In America non c’è, il regista Davide Marchesi, lascia ad un gruppo di giovani italiani di origine africana la guida del racconto. Sono le loro esperienze di vita vissuta, a partire dall’infanzia per arrivare alle proteste organizzate all'inizio dell'estate 2020 a sostegno del movimento Black Lives Matter, a dipingere un Italia ancora ben lontana dall’oscuro spettro del razzismo. Sicuramente meno esplicito e violento di quello americano, esso esiste e persiste tutt’oggi anche nel nostro paese. Piccolo atteggiamenti basati su pregiudizi e parole dette senza pensare alle conseguenze, sono solo alcuni dei motivi per il quale spesso, ragazzi nati e cresciuti in Italia, ma da genitori (o addirittura nonni) africani, sono costretti a vivere da estranei nel loro stesso paese.
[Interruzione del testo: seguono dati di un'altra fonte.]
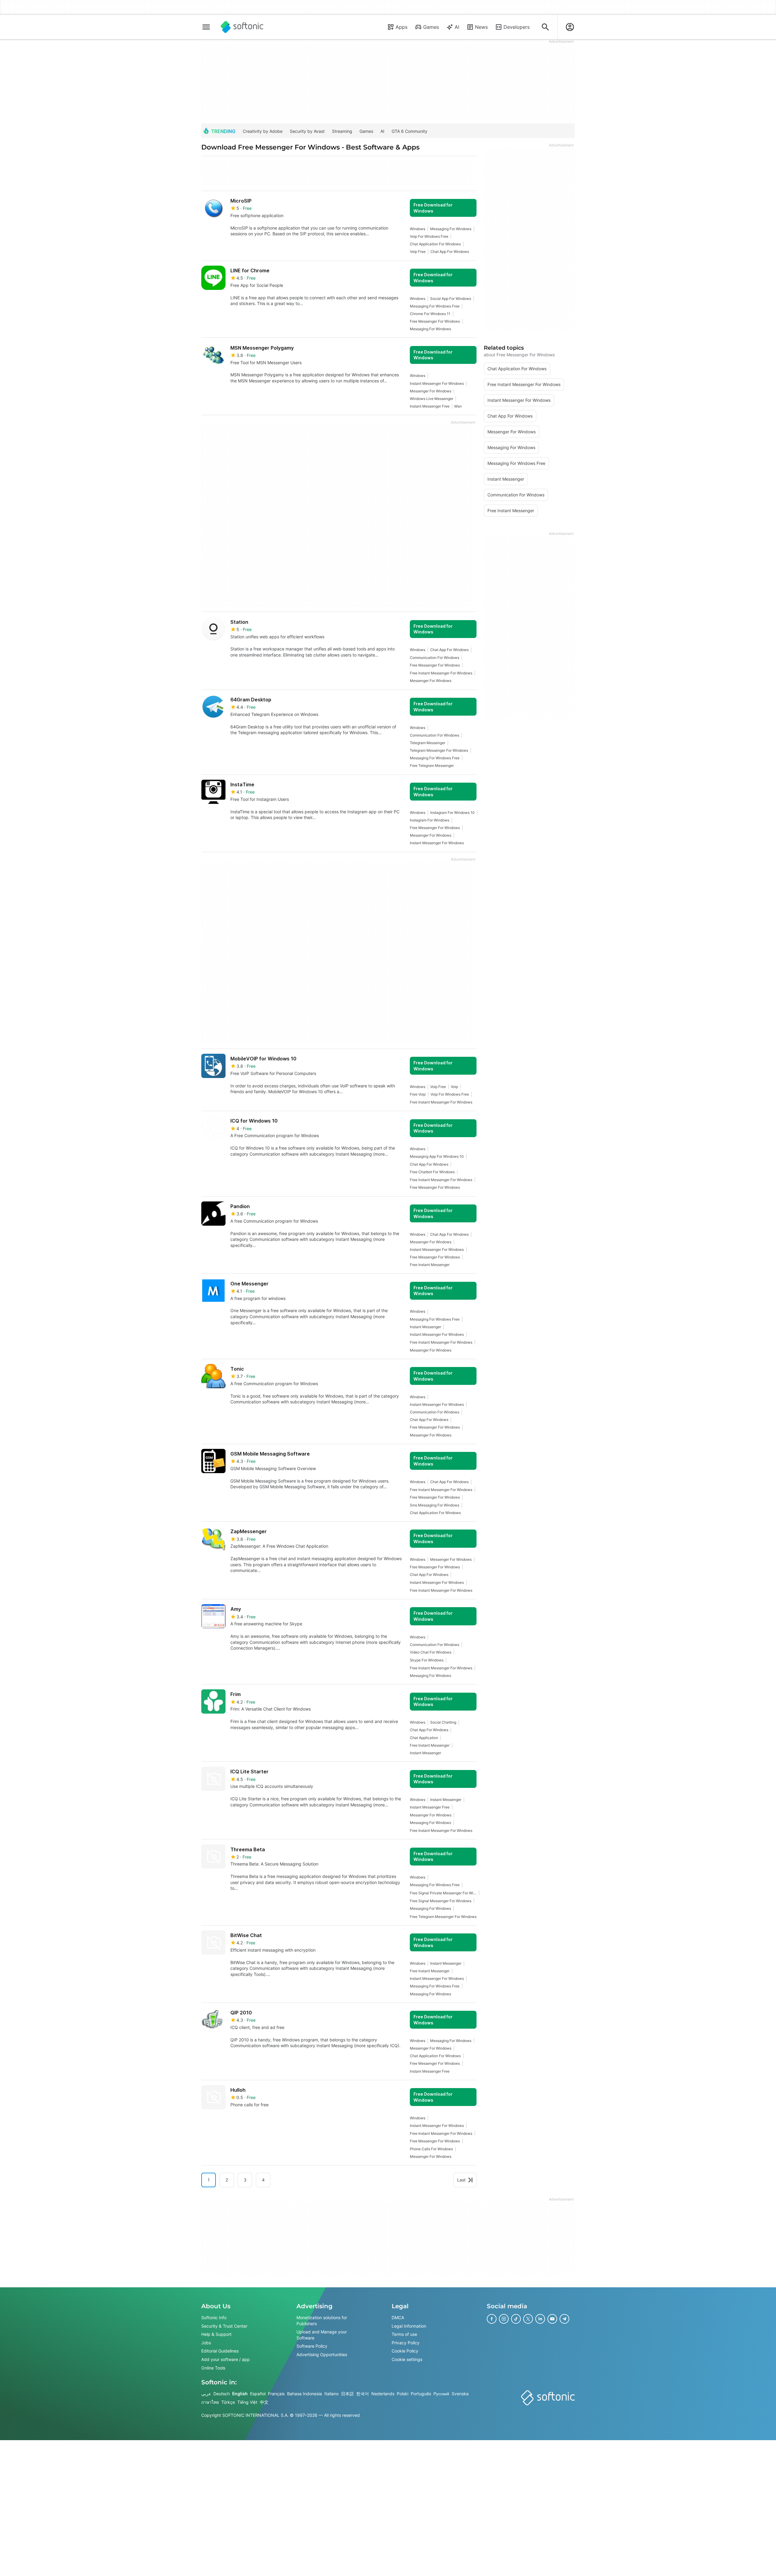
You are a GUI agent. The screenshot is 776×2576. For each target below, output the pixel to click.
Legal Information (409, 2326)
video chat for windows (430, 1652)
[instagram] (504, 2319)
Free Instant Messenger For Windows (441, 673)
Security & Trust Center (224, 2326)
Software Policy (311, 2346)
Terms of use (404, 2334)
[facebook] (492, 2319)
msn (458, 406)
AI (457, 27)
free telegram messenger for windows (443, 1916)
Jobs (206, 2342)
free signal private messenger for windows (443, 1893)
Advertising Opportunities (321, 2354)
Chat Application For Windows (435, 244)
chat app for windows (449, 251)
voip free (418, 251)
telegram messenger (427, 743)
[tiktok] (516, 2319)
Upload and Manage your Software (321, 2334)
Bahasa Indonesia (304, 2393)
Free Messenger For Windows (435, 321)
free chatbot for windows (432, 1172)
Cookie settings (407, 2359)
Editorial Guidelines (220, 2350)
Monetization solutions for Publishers (321, 2320)
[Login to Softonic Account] (570, 27)
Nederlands (382, 2393)
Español (258, 2393)
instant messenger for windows (437, 383)
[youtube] (552, 2319)
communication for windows (434, 657)
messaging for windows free (435, 306)
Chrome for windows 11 (430, 313)
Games (431, 27)
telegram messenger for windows (439, 750)
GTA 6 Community (409, 131)
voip (454, 1086)
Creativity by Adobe (263, 131)
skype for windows (426, 1660)
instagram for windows (429, 820)
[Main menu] (206, 27)
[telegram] (564, 2319)
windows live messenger (431, 398)
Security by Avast (307, 131)
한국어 (362, 2393)
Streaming (342, 131)
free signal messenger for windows (440, 1901)
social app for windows (450, 298)
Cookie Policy (405, 2350)
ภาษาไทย (210, 2402)
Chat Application (424, 1737)
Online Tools (213, 2367)
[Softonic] (242, 27)
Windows (417, 229)
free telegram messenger (432, 765)
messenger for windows (430, 391)
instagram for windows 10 (452, 812)
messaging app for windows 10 (437, 1156)
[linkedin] (540, 2319)
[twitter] (528, 2319)
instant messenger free (430, 406)
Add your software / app (225, 2359)
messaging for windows (450, 229)
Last (461, 2179)
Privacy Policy (406, 2342)
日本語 (347, 2393)
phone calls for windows (431, 2149)
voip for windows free (429, 236)
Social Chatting (443, 1722)
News (481, 27)
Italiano (331, 2393)
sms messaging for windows (434, 1505)
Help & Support (216, 2334)
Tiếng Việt (247, 2402)
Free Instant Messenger (430, 1264)
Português (421, 2393)
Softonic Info (213, 2317)
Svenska (460, 2393)
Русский (441, 2393)
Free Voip (418, 1094)
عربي (206, 2393)
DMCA (398, 2317)
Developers (516, 27)
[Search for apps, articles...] (545, 27)
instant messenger (425, 1327)
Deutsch (221, 2393)
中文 (264, 2402)
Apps (401, 27)
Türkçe (228, 2402)
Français (276, 2393)
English (240, 2393)
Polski (402, 2393)
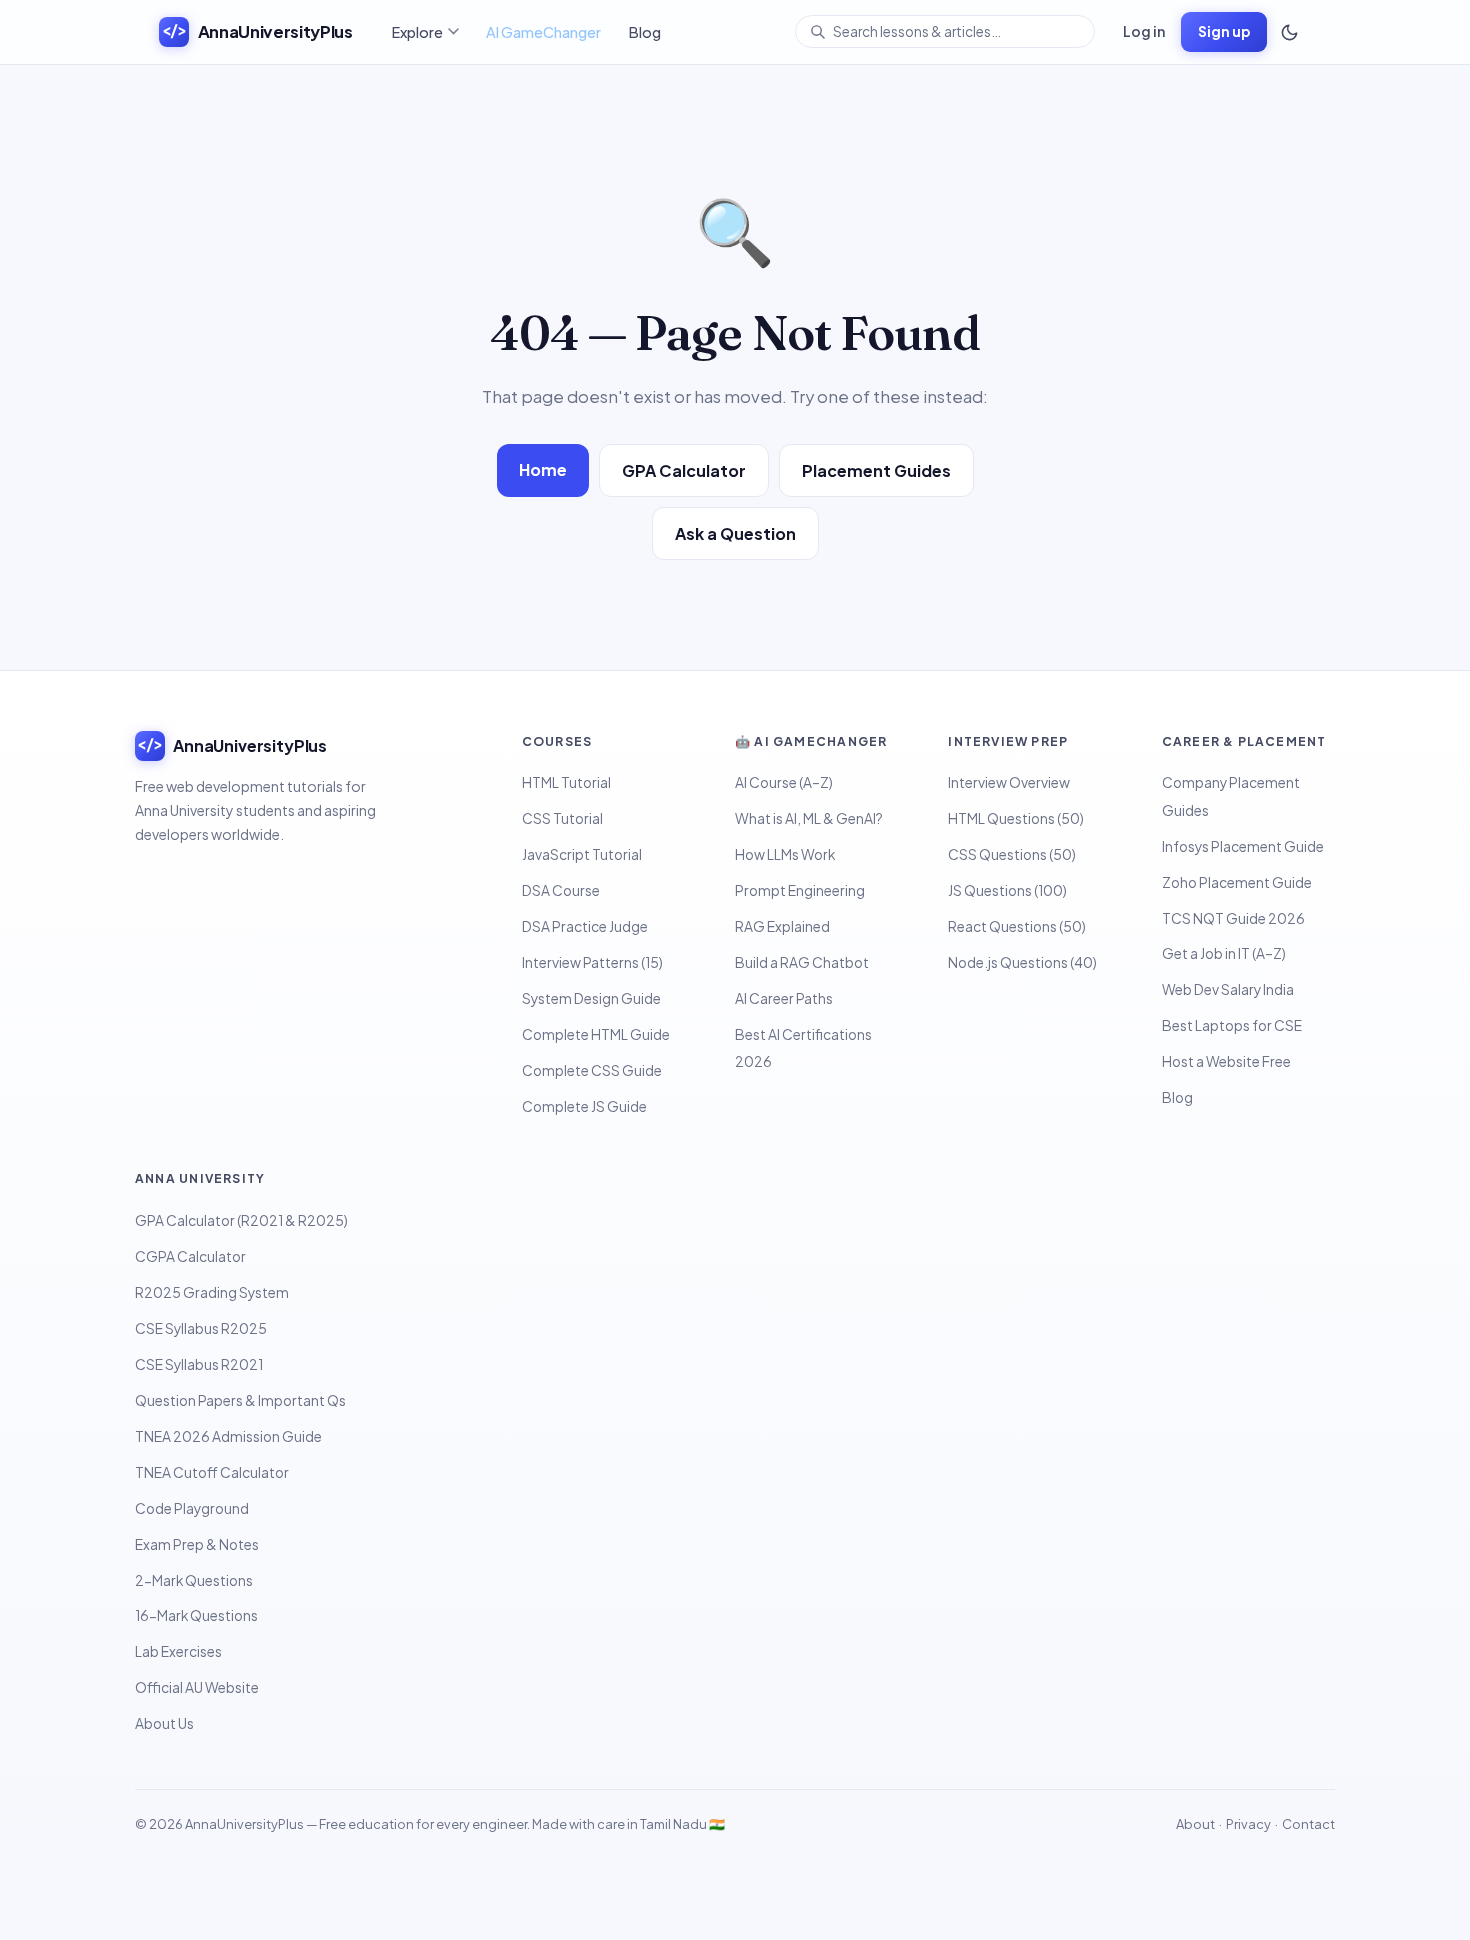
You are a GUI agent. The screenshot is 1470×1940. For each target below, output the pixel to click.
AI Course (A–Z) (784, 782)
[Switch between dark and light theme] (1289, 32)
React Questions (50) (1017, 926)
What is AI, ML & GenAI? (809, 818)
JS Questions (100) (1007, 890)
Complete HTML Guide (596, 1034)
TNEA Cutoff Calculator (212, 1472)
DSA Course (561, 890)
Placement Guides (876, 470)
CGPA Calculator (190, 1256)
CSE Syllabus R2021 (199, 1364)
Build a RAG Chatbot (802, 962)
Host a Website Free (1226, 1061)
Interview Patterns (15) (592, 962)
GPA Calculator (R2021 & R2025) (241, 1220)
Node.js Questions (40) (1022, 962)
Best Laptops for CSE (1232, 1025)
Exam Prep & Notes (197, 1544)
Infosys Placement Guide (1243, 846)
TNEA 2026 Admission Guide (228, 1436)
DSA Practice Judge (585, 926)
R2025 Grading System (212, 1292)
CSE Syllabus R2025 (201, 1328)
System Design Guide (591, 998)
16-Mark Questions (196, 1615)
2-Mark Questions (194, 1580)
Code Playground (192, 1508)
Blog (645, 32)
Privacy (1248, 1824)
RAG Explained (782, 926)
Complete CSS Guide (592, 1070)
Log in (1144, 31)
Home (543, 469)
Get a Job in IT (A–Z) (1224, 953)
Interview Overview (1009, 782)
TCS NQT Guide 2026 (1233, 918)
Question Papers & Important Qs (240, 1400)
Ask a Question (735, 533)
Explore (417, 32)
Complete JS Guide (584, 1106)
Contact (1308, 1824)
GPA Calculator (684, 470)
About (1195, 1824)
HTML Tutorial (566, 782)
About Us (164, 1723)
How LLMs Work (785, 854)
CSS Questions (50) (1012, 854)
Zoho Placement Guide (1237, 882)
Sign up (1224, 31)
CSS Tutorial (562, 818)
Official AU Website (197, 1687)
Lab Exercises (178, 1651)
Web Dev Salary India (1228, 989)
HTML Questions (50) (1016, 818)
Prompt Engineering (800, 890)
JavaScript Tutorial (582, 854)
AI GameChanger (543, 32)
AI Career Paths (784, 998)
Los Zuluagas di Flavia Montini narra la storia di Camilo, 35 anni, figlio di guerriglieri colombiani, il quale torna nel suo paese d’origine dopo 25 anni di esilio in Italia. Nel tentativo di comprendere le scelte radicali dei suoi genitori, si immerge nell'archivio di famiglia. Straordinari film amatoriali e scritti privati rivelano conflitti mai sopiti e memorie dolorose. Quelle di un padre, comandante rivoluzionario, che ha sacrificato tutto in nome della lotta politica, ma che ha visto il suo sogno di giustizia svanire. Quelle di un figlio, cresciuto all'ombra di un uomo carismatico ma ingombrante, incapace di accogliere i bisogni di un bambino. Quelle di una madre. Un fantasma che agita i sonni di Camilo da quando aveva 5 anni. Un’occasione unica per dar vita a un dialogo impossibile, a lungo desiderato ma mai veramente avvenuto. Il film si tramuta in una ricerca vitale, una costruzione di significati, tra racconti di morte, assenze, dolore, incertezze, discese e risalite. Vediamo Camilo immergere le sue mani nella profondità dei ricordi e delle emozioni dimenticate, spingendosi fin oltre la sue paure. Al termine capirà che, per riappropriarsi della sua storia, non vi è altra via se non quella di affondare, con amore, il coltello nelle ferite. Riaprirle per ripulirle.

Saranno le nostre classifiche personali di domani a chiudere il racconto di longtake di questa esaltante 31esima edizione del FESCAAAL.